In this combined array/multiplexer architecture, the overall data rate of the device is usually limited by the rate at which the output multiplexer can clear the data rather than the intercell charge transfer rate. In prior art devices, multiplexers have been integrated with the arrays and accordingly subjected to the same basic intercell charge transfer rate limitation as the array. Thus, where an N row CCD array receives its input in parallel from a CCD shift register multiplexer or where an N column CCD array provides output through an integrated CCD shift register, the intercell clock rate is equal to the maximum charge transfer rate divided by N. Since typical intercell charge transfer rates of CCD devices are on the order of 10 MHz, the allowable clock speed in a 2-D CCD array serviced by a CCD multiplexer then becomes 10/N MHz, where N is the number of rows or columns connected to the multiplexer.
One solution to the problem is to divide up the input or output multiplexers into a number of shorter sections, each servicing a fraction of the rows or columns of the array and providing additional multiplexer devices, either integrated with the CCD structure or formed discretely, to feed an input serial data stream into the plurality of input multiplexers or to receive the outputs of the plurality of output multiplexers and convert those outputs into a serial data stream.
As fabrication techniques have been developed permitting larger CCD arrays, this speed limitation imposed by the maximum charge transfer rates within integrated input or output multiplexers has resulted in a difficult tradeoff between speed and complexity of input and/or output.

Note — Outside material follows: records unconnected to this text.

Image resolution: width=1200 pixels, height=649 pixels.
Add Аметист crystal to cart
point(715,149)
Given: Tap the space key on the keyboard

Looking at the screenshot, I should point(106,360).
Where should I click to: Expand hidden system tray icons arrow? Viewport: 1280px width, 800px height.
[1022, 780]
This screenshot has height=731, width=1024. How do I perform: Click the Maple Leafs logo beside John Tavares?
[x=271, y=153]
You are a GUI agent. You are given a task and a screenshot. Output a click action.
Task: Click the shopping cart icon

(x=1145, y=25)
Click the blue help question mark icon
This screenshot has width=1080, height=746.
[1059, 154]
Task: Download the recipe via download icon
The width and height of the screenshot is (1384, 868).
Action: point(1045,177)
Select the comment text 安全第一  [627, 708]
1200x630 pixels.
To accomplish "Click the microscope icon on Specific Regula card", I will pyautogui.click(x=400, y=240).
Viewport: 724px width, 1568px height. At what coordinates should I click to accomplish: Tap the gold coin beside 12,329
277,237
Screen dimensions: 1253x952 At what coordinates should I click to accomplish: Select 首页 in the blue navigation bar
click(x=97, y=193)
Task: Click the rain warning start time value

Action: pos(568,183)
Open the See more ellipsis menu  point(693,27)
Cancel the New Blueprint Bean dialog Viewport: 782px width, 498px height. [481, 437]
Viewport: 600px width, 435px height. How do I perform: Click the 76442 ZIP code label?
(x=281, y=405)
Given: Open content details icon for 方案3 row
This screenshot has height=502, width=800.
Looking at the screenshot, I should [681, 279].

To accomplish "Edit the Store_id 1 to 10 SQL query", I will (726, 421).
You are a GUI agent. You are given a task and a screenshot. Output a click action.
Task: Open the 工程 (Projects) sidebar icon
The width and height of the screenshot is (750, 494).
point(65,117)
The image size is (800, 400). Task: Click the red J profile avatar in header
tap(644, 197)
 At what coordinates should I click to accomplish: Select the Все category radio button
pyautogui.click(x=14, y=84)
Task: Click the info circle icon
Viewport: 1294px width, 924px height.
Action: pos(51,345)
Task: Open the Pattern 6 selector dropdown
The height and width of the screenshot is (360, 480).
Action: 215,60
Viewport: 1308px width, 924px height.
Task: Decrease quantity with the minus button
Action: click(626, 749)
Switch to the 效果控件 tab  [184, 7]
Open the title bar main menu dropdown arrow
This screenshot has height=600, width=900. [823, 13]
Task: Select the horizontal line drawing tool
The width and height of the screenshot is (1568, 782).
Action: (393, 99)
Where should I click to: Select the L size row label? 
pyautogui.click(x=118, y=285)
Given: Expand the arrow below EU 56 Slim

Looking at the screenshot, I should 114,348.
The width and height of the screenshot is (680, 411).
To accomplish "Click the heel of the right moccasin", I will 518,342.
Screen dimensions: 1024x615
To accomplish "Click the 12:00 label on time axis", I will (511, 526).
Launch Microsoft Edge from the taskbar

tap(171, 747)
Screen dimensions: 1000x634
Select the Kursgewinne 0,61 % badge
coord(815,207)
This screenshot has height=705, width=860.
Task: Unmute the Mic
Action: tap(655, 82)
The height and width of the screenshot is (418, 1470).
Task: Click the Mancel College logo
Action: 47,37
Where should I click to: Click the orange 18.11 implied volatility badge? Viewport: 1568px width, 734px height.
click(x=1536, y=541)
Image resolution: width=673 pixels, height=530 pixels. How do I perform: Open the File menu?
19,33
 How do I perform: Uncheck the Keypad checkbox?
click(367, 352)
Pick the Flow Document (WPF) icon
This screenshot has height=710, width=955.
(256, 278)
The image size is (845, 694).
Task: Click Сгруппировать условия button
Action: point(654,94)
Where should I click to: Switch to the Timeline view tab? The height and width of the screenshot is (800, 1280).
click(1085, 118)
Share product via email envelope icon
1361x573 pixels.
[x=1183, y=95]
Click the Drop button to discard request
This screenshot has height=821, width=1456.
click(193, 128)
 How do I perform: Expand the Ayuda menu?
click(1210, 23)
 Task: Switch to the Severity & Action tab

Another, independent factor in signal processing technology has been the development of acoustic charge transport (ACT) devices. Unlike the CCD devices, which are silicon based and employ sequential potential well differences to provided by applied voltages in electrodes to transfer charge, the ACT devices employ a surface acoustic wave (SAW) that is generated directly in the piezo-electric gallium arsenide substrate of an ACT. ACT devices are constructed as elongated channels and as the SAW propagates along the channel, it carries charges representing multiplexed samples of an input analog signal. As these charges pass taps spaced along the length of the ACT channel, they induce electric fields in the taps proportional to the instantaneous charge at that position. The taps may be digitally selected and the ACT devices are thus capable of acting as serial to parallel multiplexers. The ACT devices have bandwidth capabilities of up to 600 MHz.